Science-fiction role-playing game

Traveller Starter Edition is a boxed Tabletop role-playing game, written by Marc W. Miller, and published by Game Designers' Workshop in 1983 for Traveller. Traveller Starter Edition revised both the style and the packaging for the Traveller system.

==Contents==
The boxed set contains;
- Rules Booklet (64 pages)
- Charts and Tables (24 pages)
- Adventure booklet, double-sided 16-page booklet two adventures, Mission on Mithril, and Shadows
- Player's Handout sheet
- Double-sided color map for Mithril/Shadows
- Player's Handout sheet

==Reception==
In the December 1983 edition of White Dwarf (Issue #48), Andy Slack reviewed the Traveller Starter Edition, the fourth revision of the basic rules, and called it "still the best science fiction role-playing game on the market; it has an almost perfect balance between realism and playability." Slack's only complaint about this edition was the references to self improvement and drugs, but the rules for those two subjects had not been included in this edition.
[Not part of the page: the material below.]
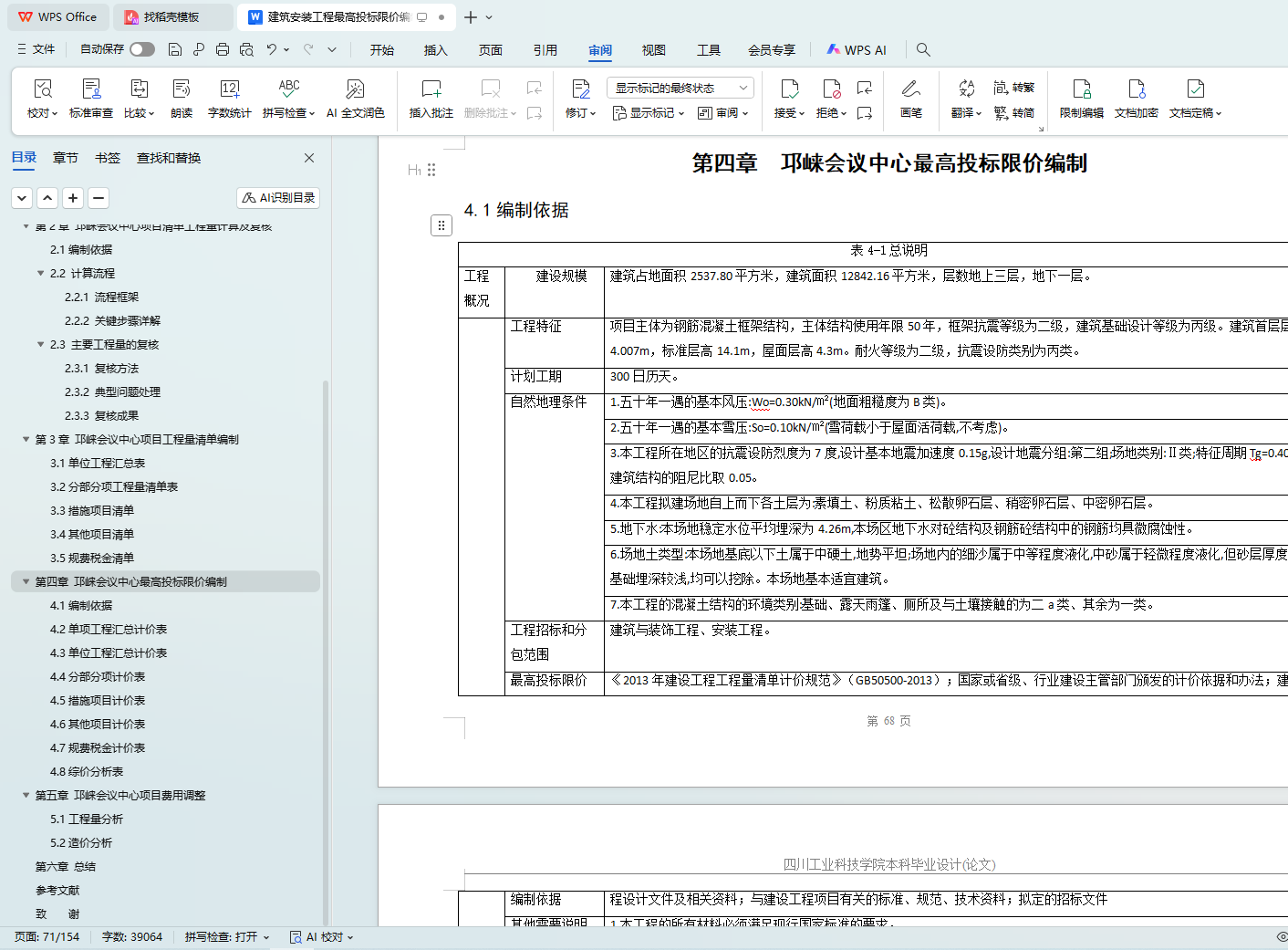Jump to 4.5 措施项目计价表 in outline
The image size is (1288, 950).
pos(98,701)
This was serious enough that Slack advised new players to buy the standard basic rules set rather than this edition, although he did give it an above-average rating of 8 out of 9.

Jim Bambra reviewed Traveller Starter Edition for Imagine magazine, and stated that "If you have never played Traveller and wish to start, now is a good time. Never before has it been as easy to get started."

Frederick Paul Kiesche III reviewed Traveller Starter Edition in Space Gamer No. 67. Kiesche commented that "I would recommend the Starter Edition for those who are interested in Traveller or those who are looking for a good edition of the rules to give to someone who is starting out in the game. The mix of material, rules and adventures makes it perfect for those who wish to play Traveller, want to run some adventures without much work, and desire enough information on the Traveller universe without having to purchase several of the supplements. For those who already have Traveller in one of its incarnations, it is almost worth buying again. The adventure material and the separate charts booklet have proven very useful to me; I was not sorry to have bought Traveller again (for the fourth time!)."